Required work. Reproduce the complete set of records exactly. No picture is to appear in the copy.

Items listed in a dataset.
━━━━━━━━━━━━━━━━

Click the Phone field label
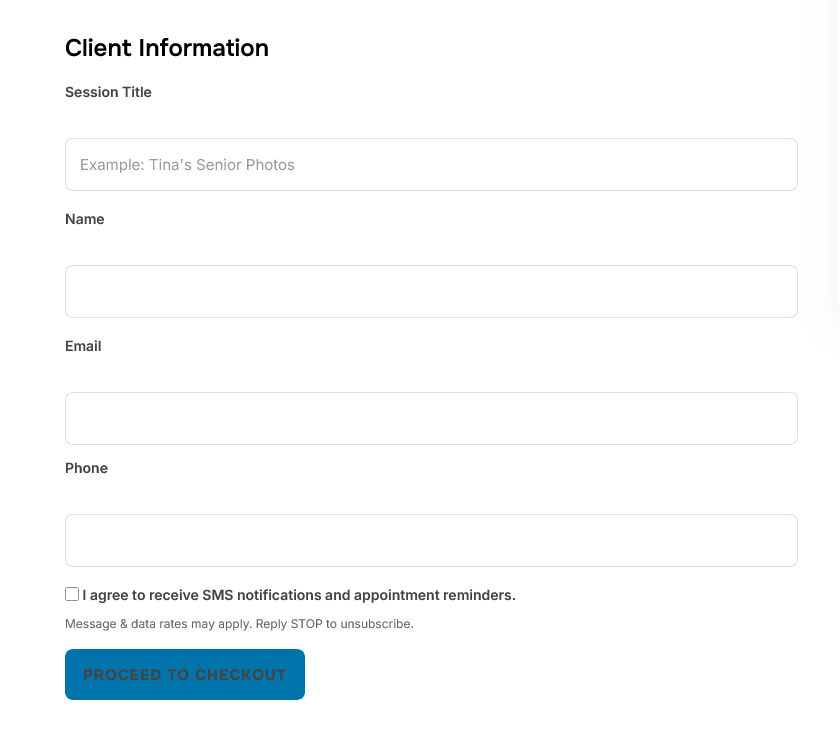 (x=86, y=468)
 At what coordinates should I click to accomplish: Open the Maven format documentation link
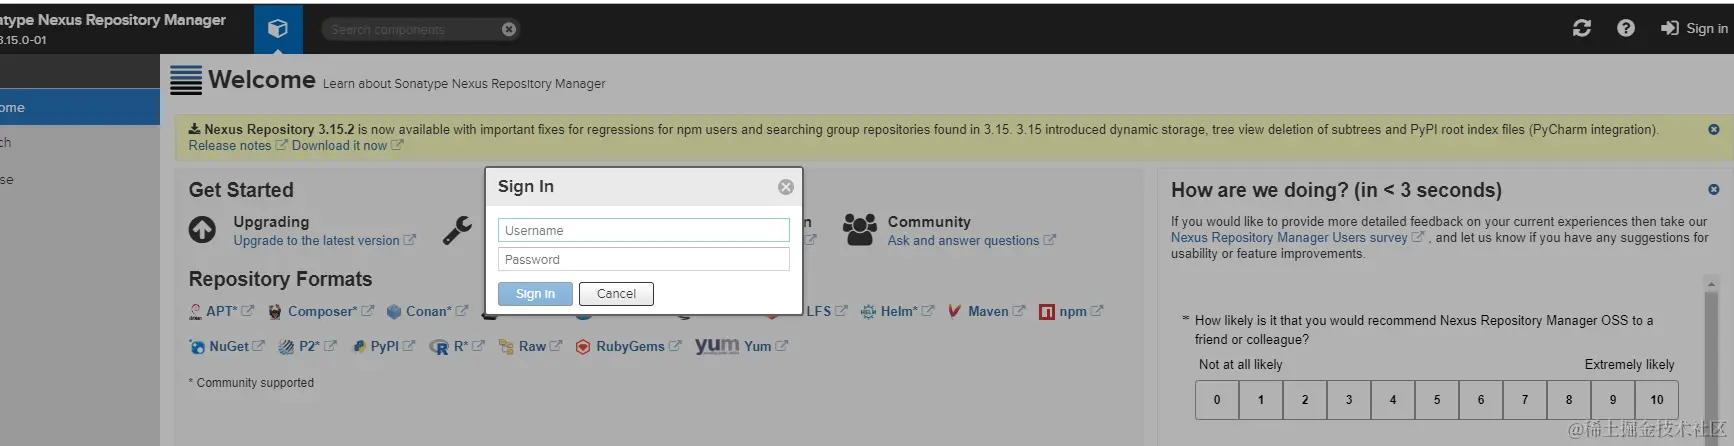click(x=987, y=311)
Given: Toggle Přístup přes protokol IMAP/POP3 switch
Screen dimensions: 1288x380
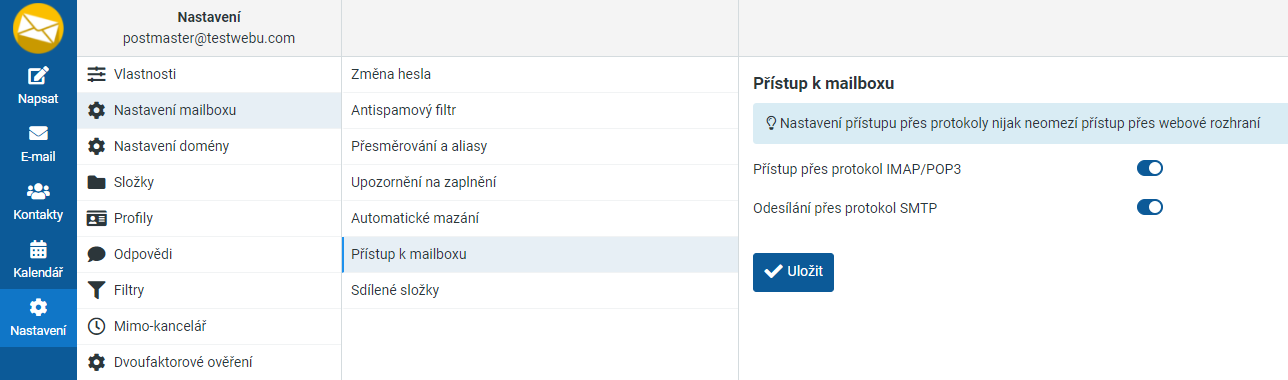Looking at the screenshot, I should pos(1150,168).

━━━━━━━━━━━━━━━━

Answer box.
Click the Phone field label
 (x=86, y=468)
 At what coordinates should I click to accomplish: Open the Maven format documentation link
click(x=987, y=311)
Given: Toggle Přístup přes protokol IMAP/POP3 switch
Screen dimensions: 1288x380
Looking at the screenshot, I should pos(1150,168).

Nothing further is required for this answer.